$360K Lost to Address Poisoning – CUBE3 Detects It in Real Time

Address poisoning scams are ramping up, and CUBE3 has detected many cases in the past weeks—including a $360K loss just this morning. These scams take advantage of copy-paste habits, tricking users into sending funds to a scammer’s wallet instead of their intended recipient.

What’s critical in cases like this? Speed. Fraud like this happens in seconds, but with real-time detection, businesses can stop funds from being lost before it’s too late.

What Is Address Poisoning?

Address poisoning is a scam where attackers manipulate transaction history to trick users into sending funds to the wrong wallet. There are multiple ways this happens, but the goal is always the same: to create a fake “trusted” transaction history and exploit copy-paste habits.

🔹 Dusting Attack – The attacker sends a small amount (“dust”) to the victim’s wallet from a lookalike address. Later, when the victim copies a past transaction address from an explorer like Etherscan, they accidentally send funds to the scammer.

🔹 0-Allowance Attack (Used in Today’s $360K Case) – Instead of sending dust, the scammer exploits ERC-20 allowances to send a fake transaction in the victim’s name. This is possible because ERC-20 tokens allow transfers with a zero value, meaning a scammer can send tokens on behalf of someone else as long as the transfer amount is zero.

Why This Works: When victims later check their transaction history, they see what looks like a past transfer from their own wallet to the scammer’s address, leading them to copy the wrong address for future transactions.

Today’s $360K Address Poisoning Scam

📍 Detected: Feb 3, 2025 – in real time by CUBE3
📍 Lost Value: $360,000 USDC
📍 Chain: Base
📍 Attack Type: Address Poisoning (0-Allowance Attack)
📍 Transaction Hash: 0x87b58e85679d3465be3cc205604f5180c2311106d276b01570c3ebbc10d0ee86

How This Scam Unfolded

1️⃣ The attacker used the 0-allowance method to create a fake outgoing transaction from the victim’s wallet, setting the transfer value to zero.
2️⃣ The transaction appeared in the victim’s history, looking like a legitimate past transfer to the scammer’s address.
3️⃣ When the victim later needed to send funds, they copied this transaction’s address, assuming it was the correct recipient.
4️⃣ $360K was mistakenly sent to the scammer.

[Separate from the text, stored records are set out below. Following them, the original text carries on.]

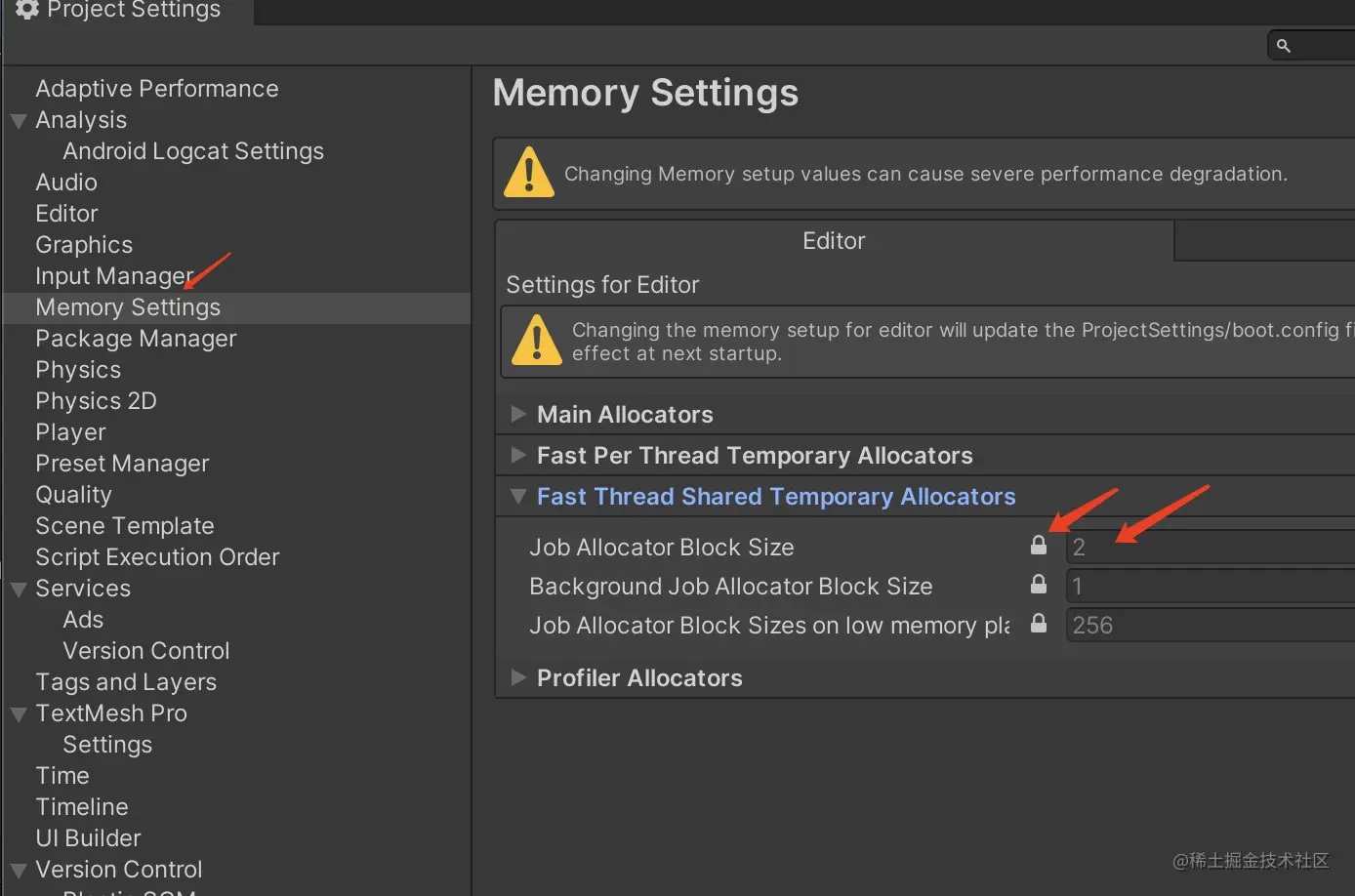Collapse the Analysis tree arrow
The width and height of the screenshot is (1355, 896).
point(19,121)
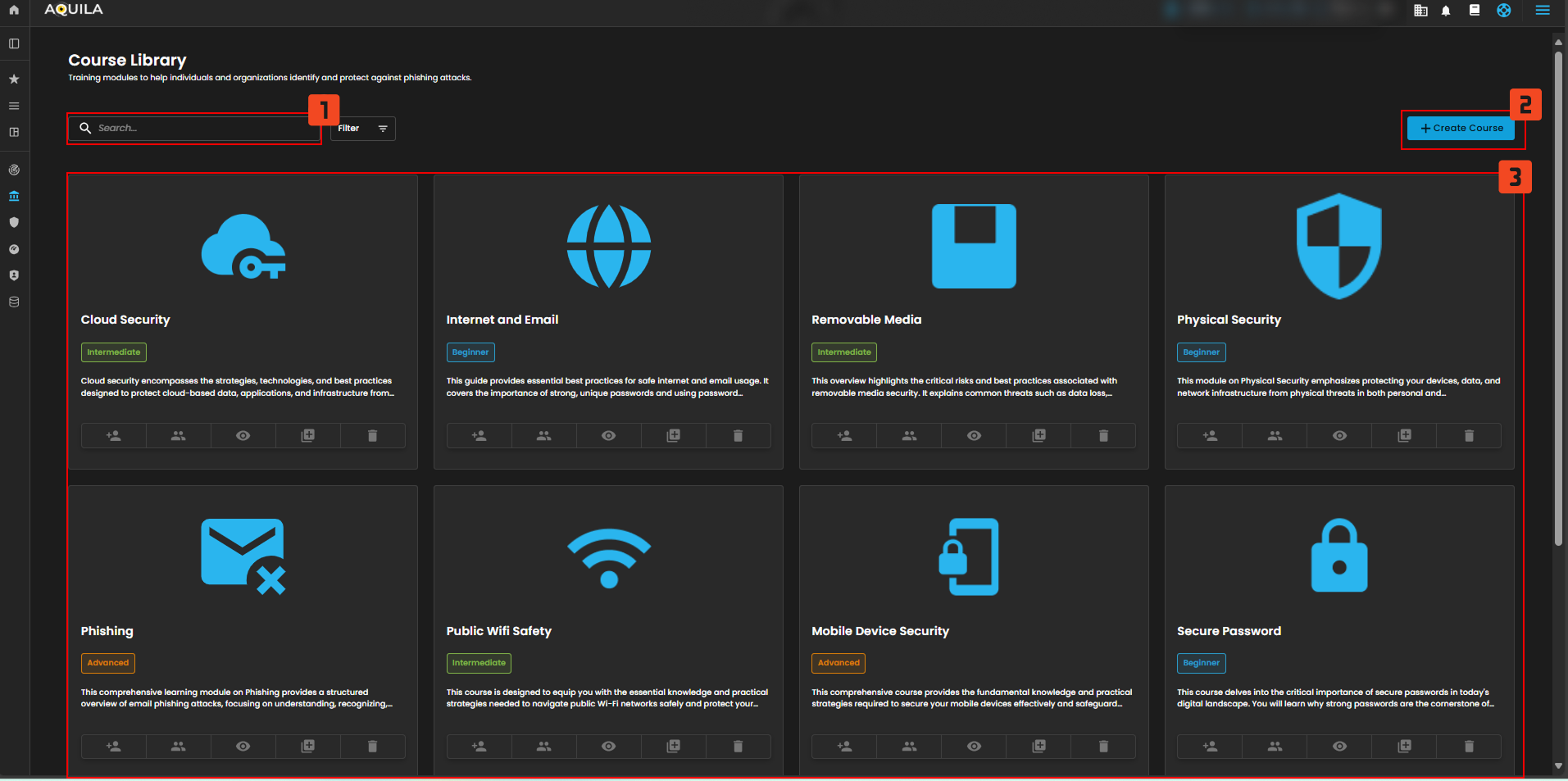Open the Mobile Device Security course title

coord(879,631)
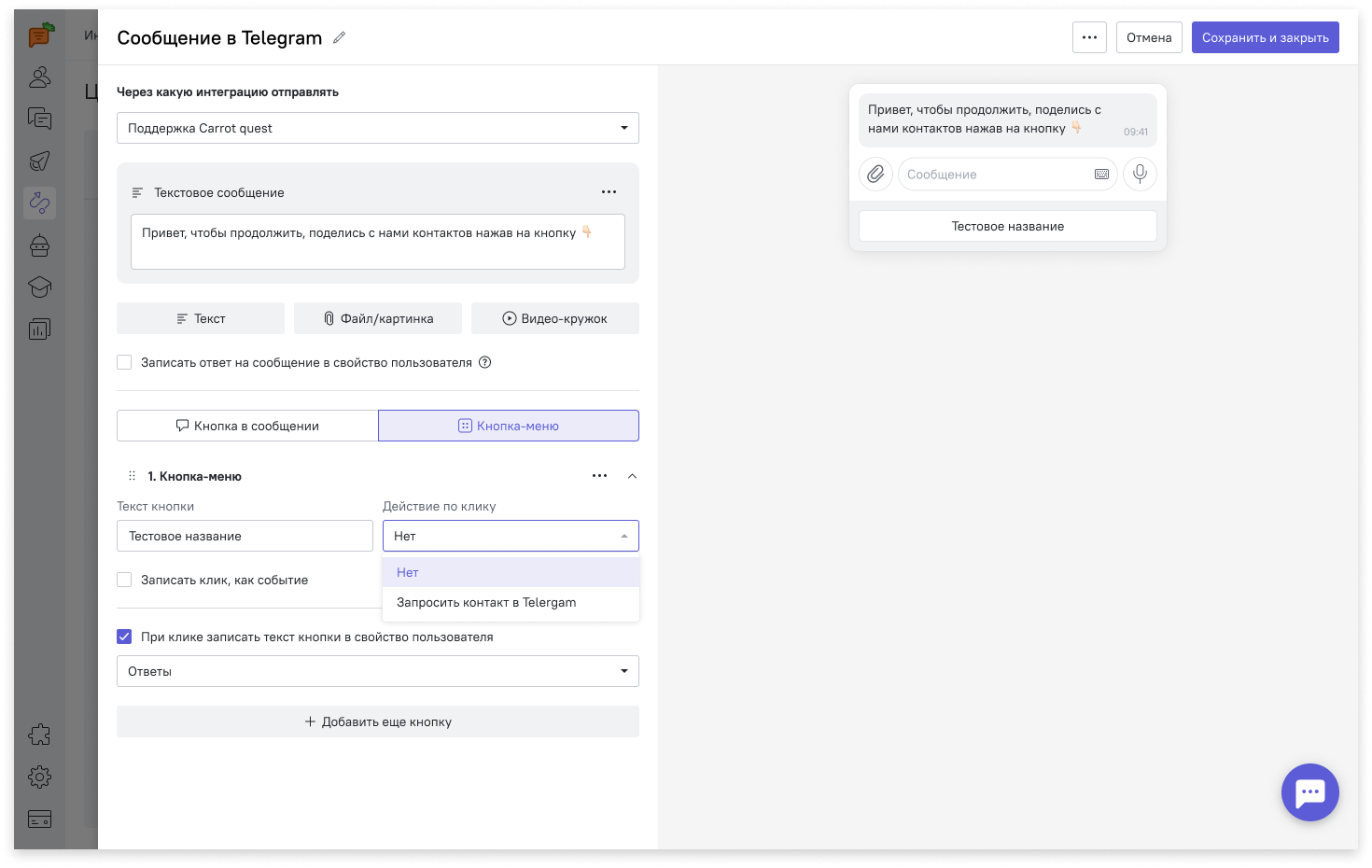This screenshot has width=1372, height=868.
Task: Open the 'Поддержка Carrot quest' integration dropdown
Action: coord(377,128)
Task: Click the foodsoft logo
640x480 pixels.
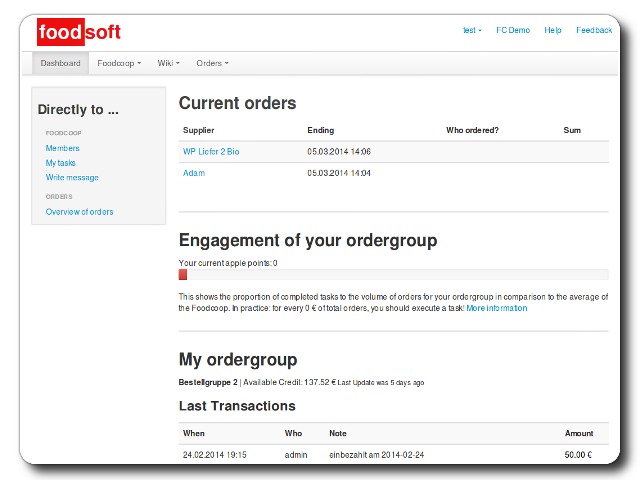Action: click(79, 32)
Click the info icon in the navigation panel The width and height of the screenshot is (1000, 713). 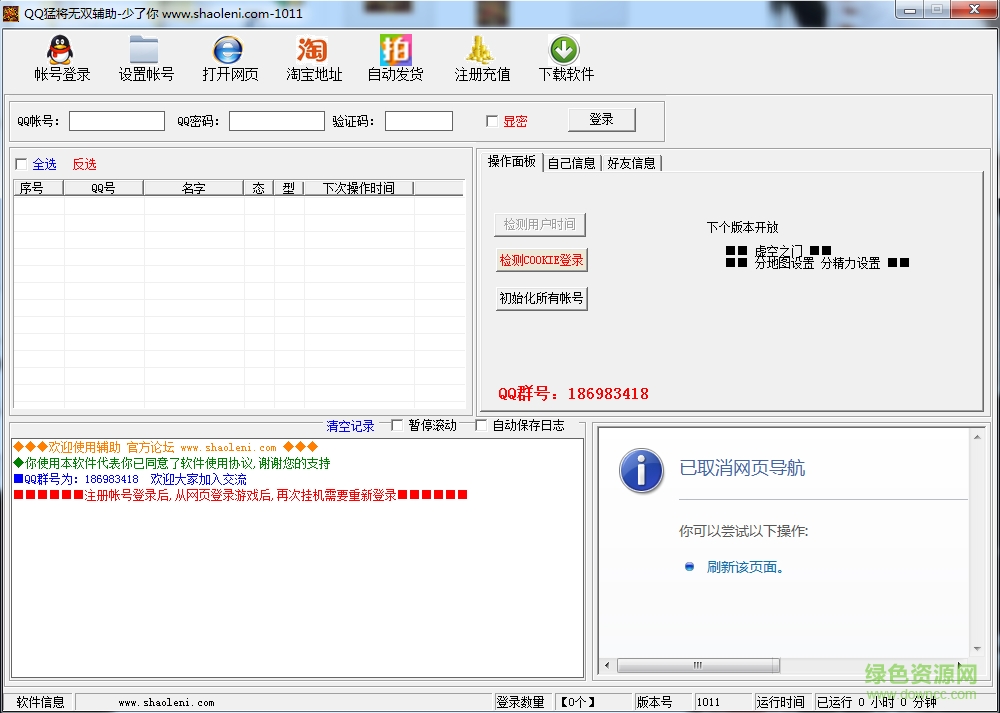[x=642, y=471]
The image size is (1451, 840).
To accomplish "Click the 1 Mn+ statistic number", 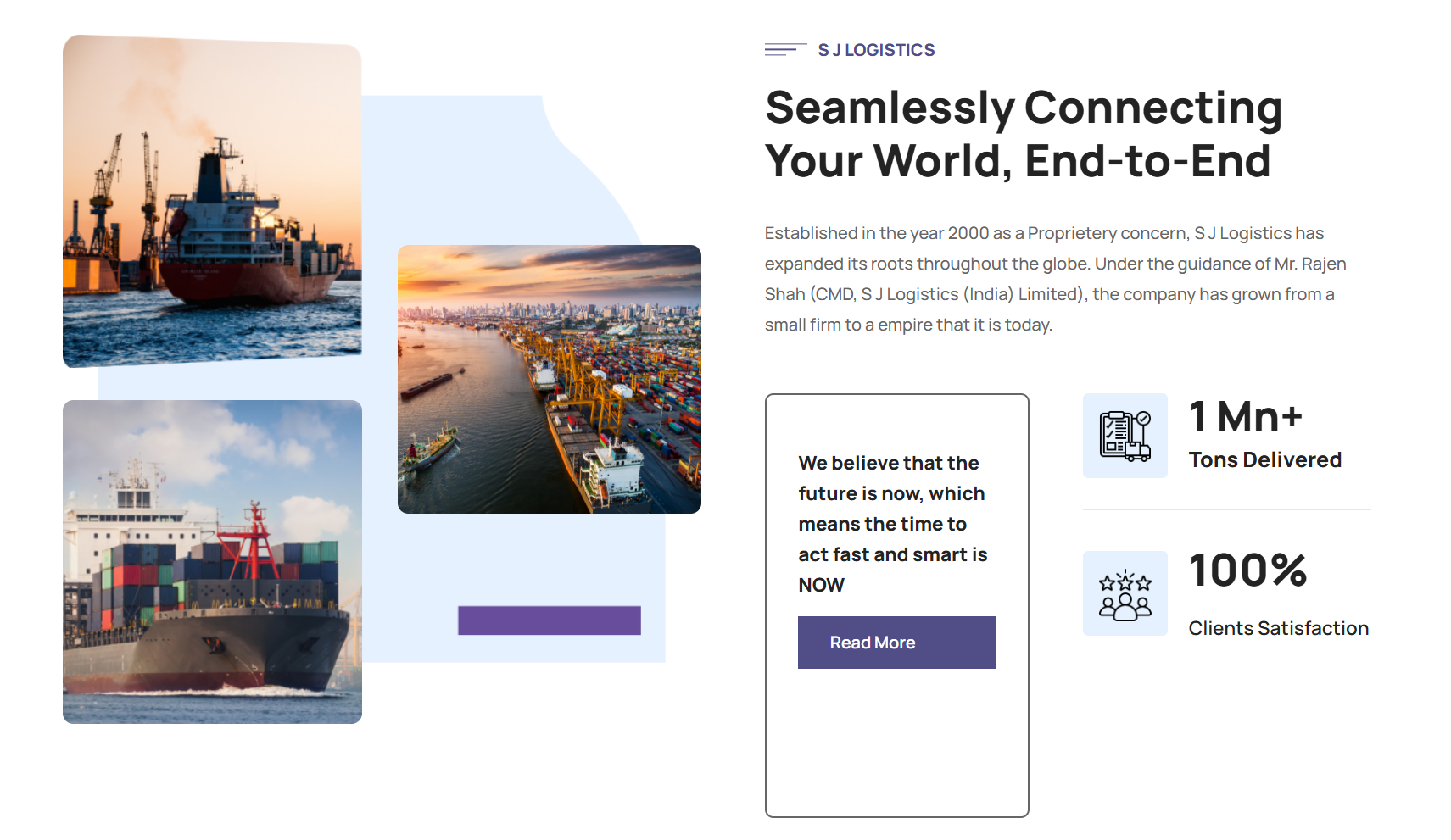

🛑 CUBE3 detected this fraud in real time, flagging the poisoned transaction as soon as it occurred. Early detection is critical for businesses and exchanges to warn users and prevent these losses before they happen.

More Address Poisoning Cases Recently

We’ve seen a growing number of address poisoning scams in the past weeks, following similar patterns. In many cases, scammers create multiple poisoned addresses and send small transactions repeatedly to increase the chances of a victim making a mistake. Once the funds are stolen, attackers quickly move them across wallets, making recovery nearly impossible.

How to Protect Yourself from Address Poisoning

✅ Always copy your wallet address from your extension or wallet app. Never copy-paste from a block explorer.
✅ Manually verify the full address before confirming any transaction, especially for large sums.
✅ Be cautious of small unexpected deposits—they could be an attempt to poison your transaction history.
✅ Use real-time fraud detection tools like CUBE3 to catch poisoned transactions before they execute.

Final Thoughts

Address poisoning isn’t a complex hack—it’s a scam that preys on user habits. This is why real-time detection is key to stopping these attacks before funds are lost. Businesses and exchanges need proactive fraud protection to prevent users from falling victim to these increasingly common attacks.

If you’re handling large transactions, take the extra second to verify your recipient address—it could save you thousands.